This is an amazing example of some of the false equivalencies that I've seen thrown around out there. I would acknowledge, I think a lot of folks would say that It came really close to the stove some of the times when the administration was trying to make sure that bad information or misinformation wasn't being pushed into the public health conversation and was engaging social media companies that were trying to be responsible and do the right thing. There might be moments that they got that wrong or went too far. But right now we're in a moment where the President of the United States doesn't like being criticized by a comedian and has the head of the FCC, which regulates corporations that are trying to buy TV networks, go out and threaten them and say, We can do this the easy way or the hard way. I mean, that is a whole different level of censorship, not to mention just the way they've gone through every government website and deleted anything that could accidentally be a reference to climate change. I'm worried about the false equivalencies here.

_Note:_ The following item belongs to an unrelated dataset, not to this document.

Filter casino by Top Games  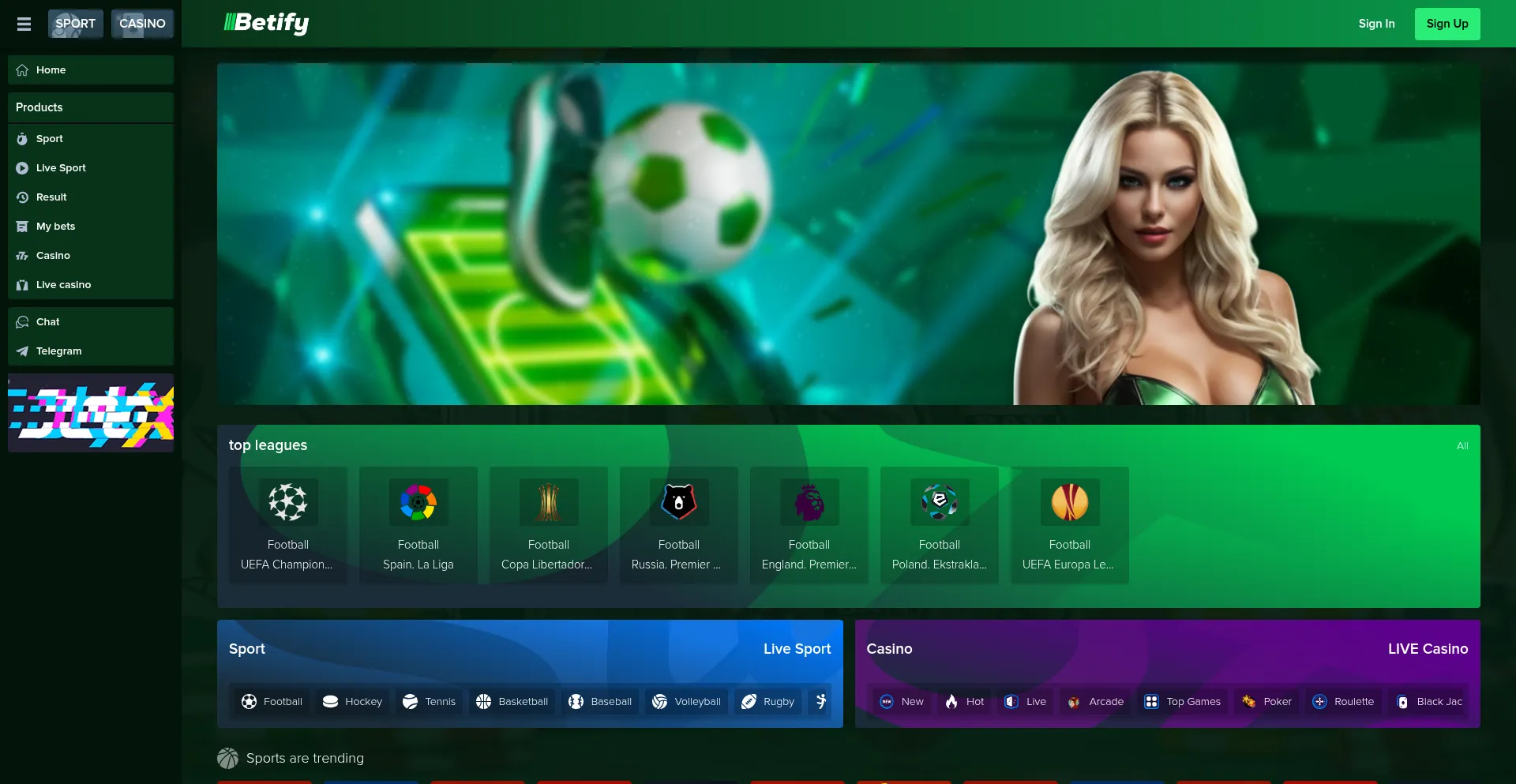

You could definitely say there were moments under the last administration or any administration where we could argue that having fidelity to free speech, you should have done this way instead of that way, or these edge cases should have been different.
But I am nervous that anybody would equate a president trying to direct the destruction, not only of journalists, but of comedians that he doesn't like, with public health authorities in a public health emergency that killed a million Americans, doing their best to try to make sure that people got good public health information.
Let's talk a little bit about where the rubber meets the road, which is tax policy, and I think a lot of what we've seen in this back and forth, to add to why the Democrats lost all of these amazing entrepreneurs and capitalists who build these amazing companies that create all the jobs in the tax base for this country. Two tax proposals recently, New York City with Mondami, and I don't know if you've come out and publicly supported him yet, but he's proposing 54% tax for the top earners there. Here in California, we have the floating of a bill to charge a wealth tax of 5% on billionaires. At a recent Mondami rally, they were chanting, Tax the Rich, and Elizabeth Warren, Bernie Sanders, who I think are far left of you, you can correct me if I'm wrong, are saying, Hey, ban the billionaires. And we have this movement that being a billionaire is in some way immoral or unethical. So let's start with some brass tax here. Would you support, and obviously, you're going to run for President again in 2028, and you're one of the lead candidates. Would you ever support a wealth tax?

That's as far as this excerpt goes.